The long-distance trade of the Hanse was successful because of the merchants’ privileges in the markets at the outposts of the Hanse, and because the form of cooperation of reciprocal trade within the network organisation had apparently worked smoothly for such a long time. The position of the Hanse in Bruges was unrivalled among the merchants from other European trader nations.321 This traditionally superior position, however, resulted in the Hanse’s strategy to maintain its relationship to the Bruges stockyard longer than other nations, and as a consequence, this made it difficult for Hanseatic merchants to use the markets of Antwerp and Bergen-op-Zoom, which were already becoming more important by the end of the fifteenth century. It was only in 1564–68 that the Hansards finally abandoned Bruges and built a new Kontor in Antwerp, a much belated attempt to catch up with an economic shift that by this time had in fact been accomplished decades before.322 The ‘network memory’323, which saw Hanseatic trade automatically connected to the market of Bruges, thus led to a delay of the necessary restructuring. This in turn facilitated Southern German merchants←138 | 139→ to penetrate Northwestern Europe, merchants who were far more active than the Hanseatic merchants in sixteenth century Antwerp.324
A second field, where ongoing success inhibited structural change, is banking and financial institutions.

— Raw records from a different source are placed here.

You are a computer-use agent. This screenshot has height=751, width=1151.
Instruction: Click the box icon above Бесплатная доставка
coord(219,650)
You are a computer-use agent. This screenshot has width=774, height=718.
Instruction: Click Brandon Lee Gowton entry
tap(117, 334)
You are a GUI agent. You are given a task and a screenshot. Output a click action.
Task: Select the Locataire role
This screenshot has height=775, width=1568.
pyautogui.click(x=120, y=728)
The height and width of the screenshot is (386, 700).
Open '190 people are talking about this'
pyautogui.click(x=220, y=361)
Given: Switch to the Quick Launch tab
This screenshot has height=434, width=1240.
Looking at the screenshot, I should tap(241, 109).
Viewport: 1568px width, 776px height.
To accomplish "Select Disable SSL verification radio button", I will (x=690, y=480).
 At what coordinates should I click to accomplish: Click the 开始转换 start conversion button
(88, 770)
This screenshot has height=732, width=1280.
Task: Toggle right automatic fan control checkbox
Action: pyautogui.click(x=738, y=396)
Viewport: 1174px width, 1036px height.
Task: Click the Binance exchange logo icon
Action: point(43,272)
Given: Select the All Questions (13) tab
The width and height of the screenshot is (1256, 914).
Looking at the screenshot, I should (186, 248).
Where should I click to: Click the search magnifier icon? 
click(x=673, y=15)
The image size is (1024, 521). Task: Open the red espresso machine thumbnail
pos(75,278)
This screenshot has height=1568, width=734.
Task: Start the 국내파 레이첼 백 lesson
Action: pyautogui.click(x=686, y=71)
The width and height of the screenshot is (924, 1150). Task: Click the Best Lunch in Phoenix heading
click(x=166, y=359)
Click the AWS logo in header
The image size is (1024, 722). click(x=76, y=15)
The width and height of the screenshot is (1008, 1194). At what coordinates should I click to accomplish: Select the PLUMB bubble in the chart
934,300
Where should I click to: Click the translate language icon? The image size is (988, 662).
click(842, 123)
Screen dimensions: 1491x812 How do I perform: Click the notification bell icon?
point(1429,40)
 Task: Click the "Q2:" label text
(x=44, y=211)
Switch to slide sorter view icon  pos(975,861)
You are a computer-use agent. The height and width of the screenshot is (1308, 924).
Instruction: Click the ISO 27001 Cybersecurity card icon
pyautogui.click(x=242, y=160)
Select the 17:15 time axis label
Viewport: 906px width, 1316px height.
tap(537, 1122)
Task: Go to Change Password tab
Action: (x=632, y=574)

The Hanseatic merchants’ trade network was well-adapted to the lack of cash in the Hanseatic region.325 Risk capital was virtually unnecessary in a long-distance trade of this dimension. In addition, the risk capital that firms from Upper Germany obtained from investors in the form of deposits from princes, noblemen and the church, was not available to the urban upper and middle classes in the Hanseatic area, certainly a spin-off of a relatively balanced distribution of income in the Hanse towns. Initially, there was an old contract form known as the wedderleginge or vera societas326, which enabled the pooling of free capital by various merchants for a mutual trading venture. This form of cooperation however, was no longer of great importance in the late medieval period, which also points to fact that there was no capital market worth mentioning in the Hanse’s realm. Around 1500, when the Hanseatic merchants were confronted with the appearance of effective capital markets – first in Antwerp and later in the sixteenth century in Amsterdam – this lack of risk capital inside the Hanse and the Hanse’s only poorly developed banking system then turned into a commercial disadvantage, because Hansards were now faced with competitor enterprises, which were substantially better capitalised, and which also had easy access to risk capital.327
Likewise, within a system of long-distance trade that operated with little capital and also vehemently attempted to protect itself against competition, there was virtually no need for radical developments of trading techniques, such as the introduction of an efficient accounting system. Nor should it be forgotten that even in the fifteenth century, the simple Hanseatic system of trade was flexible enough to integrate regions which still differed a lot in their economic development. The network organisation enabled Hanseatic merchants to be equally active in the poorly developed market←139 | 140→ of Novgorod328, where they had to be present in person to trade with the Russian suppliers of furs, skins and wax, and the already highly developed medieval ‘world market’ of Bruges329, where cashless payment had been common for a long time. However, since the reciprocal trade preferred by Hanseatic merchants preserved a smaller volume of trade and less capital resources in general, the competitiveness of the Hanseatic merchants suffered significantly during the transatlantic expansion of European trade that was a matter of fact in the early sixteenth century.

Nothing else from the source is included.